▶ **EXERCISE DESCRIPTION**
All of the data below is to be output without alteration.

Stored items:
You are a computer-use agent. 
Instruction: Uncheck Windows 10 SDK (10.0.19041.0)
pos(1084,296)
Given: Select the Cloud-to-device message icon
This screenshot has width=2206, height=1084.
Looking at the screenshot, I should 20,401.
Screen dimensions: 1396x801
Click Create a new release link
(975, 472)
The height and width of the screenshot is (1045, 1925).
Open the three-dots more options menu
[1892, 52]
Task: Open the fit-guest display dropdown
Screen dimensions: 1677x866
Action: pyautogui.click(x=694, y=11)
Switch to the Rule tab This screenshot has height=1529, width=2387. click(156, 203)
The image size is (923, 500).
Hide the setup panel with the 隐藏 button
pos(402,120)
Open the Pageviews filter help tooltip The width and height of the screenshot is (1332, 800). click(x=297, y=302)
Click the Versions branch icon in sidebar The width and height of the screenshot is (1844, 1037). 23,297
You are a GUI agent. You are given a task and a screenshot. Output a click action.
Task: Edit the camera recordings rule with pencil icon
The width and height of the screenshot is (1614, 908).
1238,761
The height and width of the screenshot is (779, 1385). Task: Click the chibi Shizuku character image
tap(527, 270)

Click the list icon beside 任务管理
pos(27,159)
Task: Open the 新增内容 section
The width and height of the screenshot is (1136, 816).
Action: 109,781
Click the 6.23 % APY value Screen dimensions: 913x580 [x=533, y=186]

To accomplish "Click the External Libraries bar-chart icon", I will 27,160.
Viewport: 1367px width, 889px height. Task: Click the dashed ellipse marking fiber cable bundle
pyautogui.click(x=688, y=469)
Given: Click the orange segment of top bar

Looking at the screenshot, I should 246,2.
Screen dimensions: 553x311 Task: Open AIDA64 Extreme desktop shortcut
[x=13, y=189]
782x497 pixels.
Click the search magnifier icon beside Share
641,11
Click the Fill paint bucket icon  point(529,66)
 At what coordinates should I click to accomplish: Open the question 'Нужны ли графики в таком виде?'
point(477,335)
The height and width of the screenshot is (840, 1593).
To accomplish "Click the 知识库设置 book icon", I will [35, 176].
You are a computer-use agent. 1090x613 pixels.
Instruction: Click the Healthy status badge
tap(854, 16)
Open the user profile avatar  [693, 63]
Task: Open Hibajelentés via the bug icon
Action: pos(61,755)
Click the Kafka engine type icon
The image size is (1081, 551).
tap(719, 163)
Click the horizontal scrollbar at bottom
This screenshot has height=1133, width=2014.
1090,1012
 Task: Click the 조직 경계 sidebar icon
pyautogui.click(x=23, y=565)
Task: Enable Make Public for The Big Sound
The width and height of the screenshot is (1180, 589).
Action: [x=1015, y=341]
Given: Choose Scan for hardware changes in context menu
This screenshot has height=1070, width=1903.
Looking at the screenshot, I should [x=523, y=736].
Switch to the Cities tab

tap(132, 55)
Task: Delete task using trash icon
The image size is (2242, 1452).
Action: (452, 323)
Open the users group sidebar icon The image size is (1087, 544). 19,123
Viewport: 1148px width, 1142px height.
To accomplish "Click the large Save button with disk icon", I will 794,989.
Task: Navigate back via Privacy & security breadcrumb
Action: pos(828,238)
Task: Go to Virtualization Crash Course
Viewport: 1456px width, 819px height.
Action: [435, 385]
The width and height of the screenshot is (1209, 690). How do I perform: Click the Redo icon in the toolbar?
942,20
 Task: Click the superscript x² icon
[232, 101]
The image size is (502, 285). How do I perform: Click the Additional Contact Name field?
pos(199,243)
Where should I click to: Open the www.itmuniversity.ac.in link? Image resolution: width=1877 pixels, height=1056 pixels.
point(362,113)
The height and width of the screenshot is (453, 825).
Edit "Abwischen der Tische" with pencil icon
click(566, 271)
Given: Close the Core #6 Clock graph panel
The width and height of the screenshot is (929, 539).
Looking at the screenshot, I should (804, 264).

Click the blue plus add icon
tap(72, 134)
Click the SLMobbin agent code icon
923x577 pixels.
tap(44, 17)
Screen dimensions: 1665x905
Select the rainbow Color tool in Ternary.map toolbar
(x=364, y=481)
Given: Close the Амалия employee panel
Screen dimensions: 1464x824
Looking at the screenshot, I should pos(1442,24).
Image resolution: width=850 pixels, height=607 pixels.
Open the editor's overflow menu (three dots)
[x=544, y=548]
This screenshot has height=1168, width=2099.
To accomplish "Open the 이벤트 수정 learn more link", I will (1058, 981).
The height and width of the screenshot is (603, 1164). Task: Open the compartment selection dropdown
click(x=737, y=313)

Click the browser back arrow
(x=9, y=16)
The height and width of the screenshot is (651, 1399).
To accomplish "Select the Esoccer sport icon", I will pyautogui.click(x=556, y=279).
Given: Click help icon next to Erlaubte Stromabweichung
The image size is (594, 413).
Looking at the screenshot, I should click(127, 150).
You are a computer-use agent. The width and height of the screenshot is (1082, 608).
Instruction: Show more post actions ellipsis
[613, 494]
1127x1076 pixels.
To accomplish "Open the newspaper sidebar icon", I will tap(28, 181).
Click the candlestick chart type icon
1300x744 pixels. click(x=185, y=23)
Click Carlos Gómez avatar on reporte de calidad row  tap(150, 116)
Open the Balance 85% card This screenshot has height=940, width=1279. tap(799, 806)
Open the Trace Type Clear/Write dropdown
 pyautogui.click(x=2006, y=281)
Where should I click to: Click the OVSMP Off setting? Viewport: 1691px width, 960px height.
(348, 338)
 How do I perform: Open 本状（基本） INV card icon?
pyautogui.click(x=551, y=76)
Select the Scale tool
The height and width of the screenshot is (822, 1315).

▶ **TASK SOLUTION**
You are a computer-use agent. 
Instruction: Uncheck Windows 10 SDK (10.0.19041.0)
pos(1084,296)
Given: Select the Cloud-to-device message icon
This screenshot has width=2206, height=1084.
Looking at the screenshot, I should 20,401.
Screen dimensions: 1396x801
Click Create a new release link
(975, 472)
The height and width of the screenshot is (1045, 1925).
Open the three-dots more options menu
[1892, 52]
Task: Open the fit-guest display dropdown
Screen dimensions: 1677x866
Action: pyautogui.click(x=694, y=11)
Switch to the Rule tab This screenshot has height=1529, width=2387. click(156, 203)
The image size is (923, 500).
Hide the setup panel with the 隐藏 button
pos(402,120)
Open the Pageviews filter help tooltip The width and height of the screenshot is (1332, 800). click(x=297, y=302)
Click the Versions branch icon in sidebar The width and height of the screenshot is (1844, 1037). 23,297
You are a GUI agent. You are given a task and a screenshot. Output a click action.
Task: Edit the camera recordings rule with pencil icon
The width and height of the screenshot is (1614, 908).
1238,761
The height and width of the screenshot is (779, 1385). Task: Click the chibi Shizuku character image
tap(527, 270)

Click the list icon beside 任务管理
pos(27,159)
Task: Open the 新增内容 section
The width and height of the screenshot is (1136, 816).
Action: 109,781
Click the 6.23 % APY value Screen dimensions: 913x580 [x=533, y=186]

To accomplish "Click the External Libraries bar-chart icon", I will 27,160.
Viewport: 1367px width, 889px height. Task: Click the dashed ellipse marking fiber cable bundle
pyautogui.click(x=688, y=469)
Given: Click the orange segment of top bar

Looking at the screenshot, I should 246,2.
Screen dimensions: 553x311 Task: Open AIDA64 Extreme desktop shortcut
[x=13, y=189]
782x497 pixels.
Click the search magnifier icon beside Share
641,11
Click the Fill paint bucket icon  point(529,66)
 At what coordinates should I click to accomplish: Open the question 'Нужны ли графики в таком виде?'
point(477,335)
The height and width of the screenshot is (840, 1593).
To accomplish "Click the 知识库设置 book icon", I will [35, 176].
You are a computer-use agent. 1090x613 pixels.
Instruction: Click the Healthy status badge
tap(854, 16)
Open the user profile avatar  [693, 63]
Task: Open Hibajelentés via the bug icon
Action: pos(61,755)
Click the Kafka engine type icon
The image size is (1081, 551).
tap(719, 163)
Click the horizontal scrollbar at bottom
This screenshot has height=1133, width=2014.
1090,1012
 Task: Click the 조직 경계 sidebar icon
pyautogui.click(x=23, y=565)
Task: Enable Make Public for The Big Sound
The width and height of the screenshot is (1180, 589).
Action: [x=1015, y=341]
Given: Choose Scan for hardware changes in context menu
This screenshot has height=1070, width=1903.
Looking at the screenshot, I should [x=523, y=736].
Switch to the Cities tab

tap(132, 55)
Task: Delete task using trash icon
The image size is (2242, 1452).
Action: (452, 323)
Open the users group sidebar icon The image size is (1087, 544). 19,123
Viewport: 1148px width, 1142px height.
To accomplish "Click the large Save button with disk icon", I will 794,989.
Task: Navigate back via Privacy & security breadcrumb
Action: pos(828,238)
Task: Go to Virtualization Crash Course
Viewport: 1456px width, 819px height.
Action: [435, 385]
The width and height of the screenshot is (1209, 690). How do I perform: Click the Redo icon in the toolbar?
942,20
 Task: Click the superscript x² icon
[232, 101]
The image size is (502, 285). How do I perform: Click the Additional Contact Name field?
pos(199,243)
Where should I click to: Open the www.itmuniversity.ac.in link? Image resolution: width=1877 pixels, height=1056 pixels.
point(362,113)
The height and width of the screenshot is (453, 825).
Edit "Abwischen der Tische" with pencil icon
click(566, 271)
Given: Close the Core #6 Clock graph panel
The width and height of the screenshot is (929, 539).
Looking at the screenshot, I should (804, 264).

Click the blue plus add icon
tap(72, 134)
Click the SLMobbin agent code icon
923x577 pixels.
tap(44, 17)
Screen dimensions: 1665x905
Select the rainbow Color tool in Ternary.map toolbar
(x=364, y=481)
Given: Close the Амалия employee panel
Screen dimensions: 1464x824
Looking at the screenshot, I should pos(1442,24).
Image resolution: width=850 pixels, height=607 pixels.
Open the editor's overflow menu (three dots)
[x=544, y=548]
This screenshot has height=1168, width=2099.
To accomplish "Open the 이벤트 수정 learn more link", I will (1058, 981).
The height and width of the screenshot is (603, 1164). Task: Open the compartment selection dropdown
click(x=737, y=313)

Click the browser back arrow
(x=9, y=16)
The height and width of the screenshot is (651, 1399).
To accomplish "Select the Esoccer sport icon", I will pyautogui.click(x=556, y=279).
Given: Click help icon next to Erlaubte Stromabweichung
The image size is (594, 413).
Looking at the screenshot, I should click(127, 150).
You are a computer-use agent. The width and height of the screenshot is (1082, 608).
Instruction: Show more post actions ellipsis
[613, 494]
1127x1076 pixels.
To accomplish "Open the newspaper sidebar icon", I will tap(28, 181).
Click the candlestick chart type icon
1300x744 pixels. click(x=185, y=23)
Click Carlos Gómez avatar on reporte de calidad row  tap(150, 116)
Open the Balance 85% card This screenshot has height=940, width=1279. tap(799, 806)
Open the Trace Type Clear/Write dropdown
 pyautogui.click(x=2006, y=281)
Where should I click to: Click the OVSMP Off setting? Viewport: 1691px width, 960px height.
(348, 338)
 How do I perform: Open 本状（基本） INV card icon?
pyautogui.click(x=551, y=76)
Select the Scale tool
The height and width of the screenshot is (822, 1315).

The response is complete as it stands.